The Best Of The Rest
If you’re all Sauvignoned out, here are some of the other whites which stood out for me:
Dr L Riesling 2010
For those scared or wary of Riesling, Dr Ernst Loosen’s entry level bottling is a great place to start. It’s fairly simple, though it has enough acidity to evolve more complexity over a decade. It’s fresh and fruity with a touch of residual sugar, but it’s pleasant and balanced – so moreish!
Of course Dr L makes more profound and expensive Rieslings, but the true nature of the bargain is that you won’t feel like you’re missing out even if you’re a Rieslingphile.
I like Albariños on the whole, but my main beef with them is that they often don’t offer enough bang for the buck.

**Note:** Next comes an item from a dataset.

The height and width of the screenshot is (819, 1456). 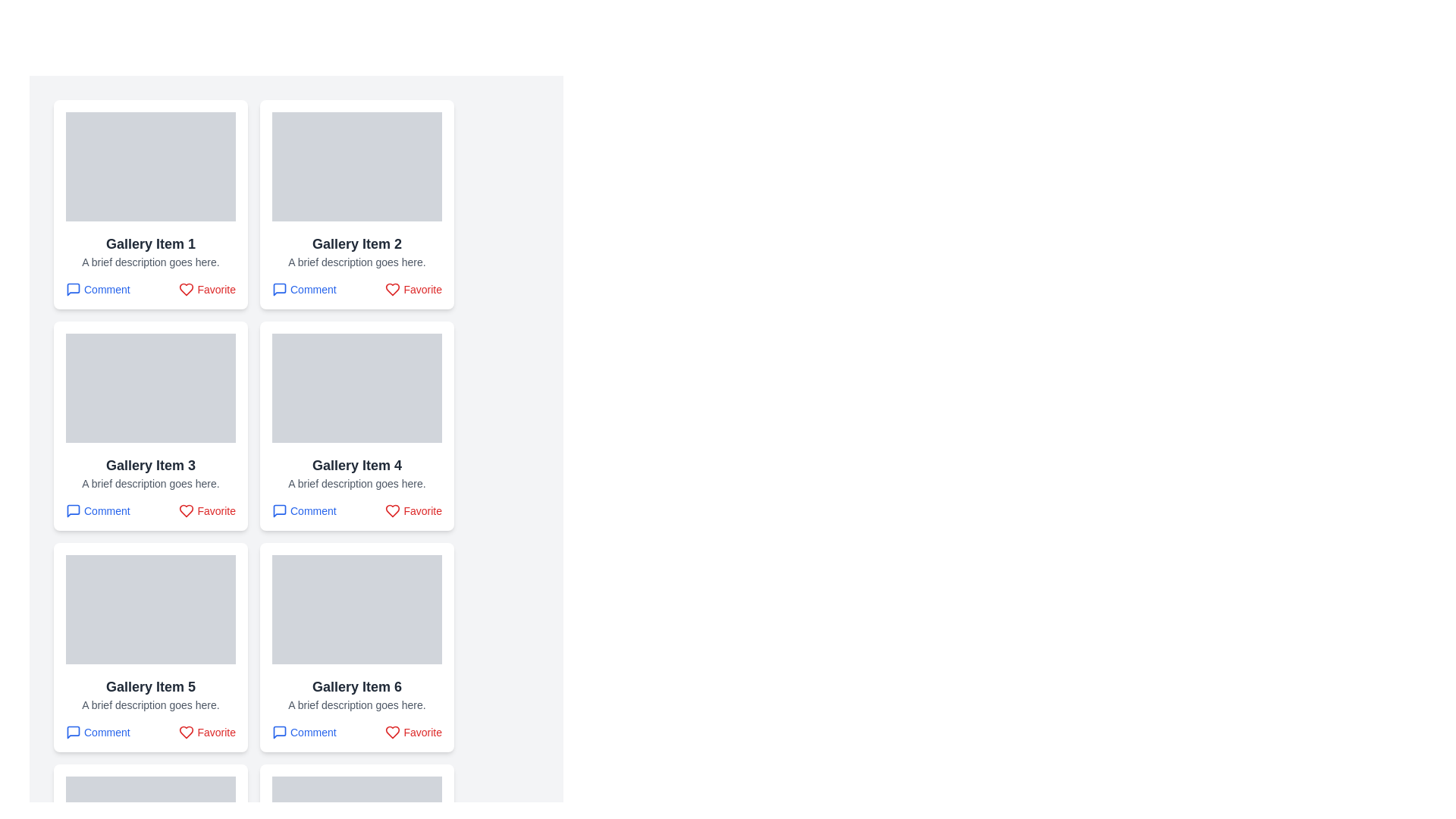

Meet Salterio’s offering which is a great value example from Rias Baixas. It won’t be the best you’ve ever tasted but it’s remarkable at the price.
Protos Verdejo DO Rueda 2012
Not much to add here as I’ve recommended this Rueda several times before – it’s a cracker!
Muga Barrel Fermented White Rioja 2013
Rioja’s Viura (also Catalonia’s Macabeo) is a fairly neutral grape. By neutral, I mean thin and often lacking in flavour. This makes it a good base component for Cava, but can make for an uninspiring dry still white. The winemakers of Rioja have long used two main techniques to add interest to their whites – oxidisation and barrel ageing. As a personal preference I’m not yet a convert to oxidised styles, so such examples from Rioja leave me cold.
Happily for me, this Muga example is clean as a whistle and definitely worth a try. It has 10% Malvasia in the blend and was fermented in new French barriques. Maturation on the lees adds to the creamy texture, but it is tangy and fresh – a great example at a fairly modest price.
Joseph Perrier Cuvée Royal Brut NV
Good Cava and other traditional method sparklers are better than poor Champagne (the type you often see in the supermarkets at 50% off). But good Champagne holds its own, in my opinion.
This is an almost-equal-parts blend of the main Champagne grapes – Chardonnay for lemon and freshness, Pinot Noir for red fruit and body, plus the often unfairly maligned Pinot Meunier for white fruit and floral notes.
The Cuvée Royale has three years on the lees prior to disgorgement – far beyond the minimum for not vintage – and this is where the extra body and creaminess come from. It’s far better value than a special offer Champagne.